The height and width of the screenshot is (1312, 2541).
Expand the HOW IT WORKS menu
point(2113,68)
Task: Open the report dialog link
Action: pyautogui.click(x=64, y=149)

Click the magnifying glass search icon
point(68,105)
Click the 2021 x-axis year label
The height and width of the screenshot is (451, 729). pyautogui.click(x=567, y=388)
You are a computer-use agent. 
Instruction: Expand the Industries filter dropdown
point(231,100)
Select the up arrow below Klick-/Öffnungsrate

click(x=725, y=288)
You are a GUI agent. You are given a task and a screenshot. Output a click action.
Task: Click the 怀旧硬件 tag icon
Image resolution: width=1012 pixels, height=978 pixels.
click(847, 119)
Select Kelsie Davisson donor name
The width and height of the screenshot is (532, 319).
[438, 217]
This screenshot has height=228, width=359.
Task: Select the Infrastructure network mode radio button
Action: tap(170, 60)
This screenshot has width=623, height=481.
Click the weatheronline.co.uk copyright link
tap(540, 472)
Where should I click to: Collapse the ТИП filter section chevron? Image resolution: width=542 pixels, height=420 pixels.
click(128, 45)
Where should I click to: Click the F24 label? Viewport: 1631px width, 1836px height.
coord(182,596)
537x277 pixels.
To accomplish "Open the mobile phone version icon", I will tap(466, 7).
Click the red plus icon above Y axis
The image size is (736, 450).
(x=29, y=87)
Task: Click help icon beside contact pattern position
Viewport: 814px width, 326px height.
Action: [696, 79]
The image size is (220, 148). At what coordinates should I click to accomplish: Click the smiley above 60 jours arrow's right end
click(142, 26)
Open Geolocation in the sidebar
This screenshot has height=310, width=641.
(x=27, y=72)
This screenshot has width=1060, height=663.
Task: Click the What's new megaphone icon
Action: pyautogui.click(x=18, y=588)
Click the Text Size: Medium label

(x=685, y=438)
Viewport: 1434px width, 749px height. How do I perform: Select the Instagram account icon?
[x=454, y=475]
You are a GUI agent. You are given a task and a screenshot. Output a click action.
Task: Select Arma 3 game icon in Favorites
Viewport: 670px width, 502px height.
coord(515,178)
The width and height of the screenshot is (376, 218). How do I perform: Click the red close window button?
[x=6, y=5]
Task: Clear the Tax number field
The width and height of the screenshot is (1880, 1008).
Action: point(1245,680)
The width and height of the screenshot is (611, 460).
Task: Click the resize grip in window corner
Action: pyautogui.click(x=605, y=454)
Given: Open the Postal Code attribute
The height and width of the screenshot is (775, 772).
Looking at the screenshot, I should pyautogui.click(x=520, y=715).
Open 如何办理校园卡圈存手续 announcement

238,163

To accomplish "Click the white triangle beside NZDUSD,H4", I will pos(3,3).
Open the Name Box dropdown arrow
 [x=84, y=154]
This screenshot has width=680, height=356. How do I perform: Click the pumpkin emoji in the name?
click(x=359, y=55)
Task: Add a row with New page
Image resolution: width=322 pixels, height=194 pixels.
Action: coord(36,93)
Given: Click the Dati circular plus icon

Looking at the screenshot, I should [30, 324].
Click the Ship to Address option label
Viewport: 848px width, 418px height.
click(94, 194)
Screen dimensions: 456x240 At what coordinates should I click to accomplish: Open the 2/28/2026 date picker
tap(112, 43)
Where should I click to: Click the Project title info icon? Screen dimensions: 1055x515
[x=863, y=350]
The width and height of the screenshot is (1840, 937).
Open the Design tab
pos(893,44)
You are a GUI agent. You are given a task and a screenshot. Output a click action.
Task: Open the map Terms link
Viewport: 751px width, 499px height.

• EXERCISE AIM:
Each line of the listing should be echoed back exactly.

• OUTPUT:
The height and width of the screenshot is (1312, 2541).
Expand the HOW IT WORKS menu
point(2113,68)
Task: Open the report dialog link
Action: pyautogui.click(x=64, y=149)

Click the magnifying glass search icon
point(68,105)
Click the 2021 x-axis year label
The height and width of the screenshot is (451, 729). pyautogui.click(x=567, y=388)
You are a computer-use agent. 
Instruction: Expand the Industries filter dropdown
point(231,100)
Select the up arrow below Klick-/Öffnungsrate

click(x=725, y=288)
You are a GUI agent. You are given a task and a screenshot. Output a click action.
Task: Click the 怀旧硬件 tag icon
Image resolution: width=1012 pixels, height=978 pixels.
click(847, 119)
Select Kelsie Davisson donor name
The width and height of the screenshot is (532, 319).
[438, 217]
This screenshot has height=228, width=359.
Task: Select the Infrastructure network mode radio button
Action: tap(170, 60)
This screenshot has width=623, height=481.
Click the weatheronline.co.uk copyright link
tap(540, 472)
Where should I click to: Collapse the ТИП filter section chevron? Image resolution: width=542 pixels, height=420 pixels.
click(128, 45)
Where should I click to: Click the F24 label? Viewport: 1631px width, 1836px height.
coord(182,596)
537x277 pixels.
To accomplish "Open the mobile phone version icon", I will tap(466, 7).
Click the red plus icon above Y axis
The image size is (736, 450).
(x=29, y=87)
Task: Click help icon beside contact pattern position
Viewport: 814px width, 326px height.
Action: [696, 79]
The image size is (220, 148). At what coordinates should I click to accomplish: Click the smiley above 60 jours arrow's right end
click(142, 26)
Open Geolocation in the sidebar
This screenshot has height=310, width=641.
(x=27, y=72)
This screenshot has width=1060, height=663.
Task: Click the What's new megaphone icon
Action: pyautogui.click(x=18, y=588)
Click the Text Size: Medium label

(x=685, y=438)
Viewport: 1434px width, 749px height. How do I perform: Select the Instagram account icon?
[x=454, y=475]
You are a GUI agent. You are given a task and a screenshot. Output a click action.
Task: Select Arma 3 game icon in Favorites
Viewport: 670px width, 502px height.
coord(515,178)
The width and height of the screenshot is (376, 218). How do I perform: Click the red close window button?
[x=6, y=5]
Task: Clear the Tax number field
The width and height of the screenshot is (1880, 1008).
Action: point(1245,680)
The width and height of the screenshot is (611, 460).
Task: Click the resize grip in window corner
Action: pyautogui.click(x=605, y=454)
Given: Open the Postal Code attribute
The height and width of the screenshot is (775, 772).
Looking at the screenshot, I should pyautogui.click(x=520, y=715).
Open 如何办理校园卡圈存手续 announcement

238,163

To accomplish "Click the white triangle beside NZDUSD,H4", I will pos(3,3).
Open the Name Box dropdown arrow
 [x=84, y=154]
This screenshot has width=680, height=356. How do I perform: Click the pumpkin emoji in the name?
click(x=359, y=55)
Task: Add a row with New page
Image resolution: width=322 pixels, height=194 pixels.
Action: coord(36,93)
Given: Click the Dati circular plus icon

Looking at the screenshot, I should [30, 324].
Click the Ship to Address option label
Viewport: 848px width, 418px height.
click(94, 194)
Screen dimensions: 456x240 At what coordinates should I click to accomplish: Open the 2/28/2026 date picker
tap(112, 43)
Where should I click to: Click the Project title info icon? Screen dimensions: 1055x515
[x=863, y=350]
The width and height of the screenshot is (1840, 937).
Open the Design tab
pos(893,44)
You are a GUI agent. You are given a task and a screenshot. Output a click action.
Task: Open the map Terms link
Viewport: 751px width, 499px height.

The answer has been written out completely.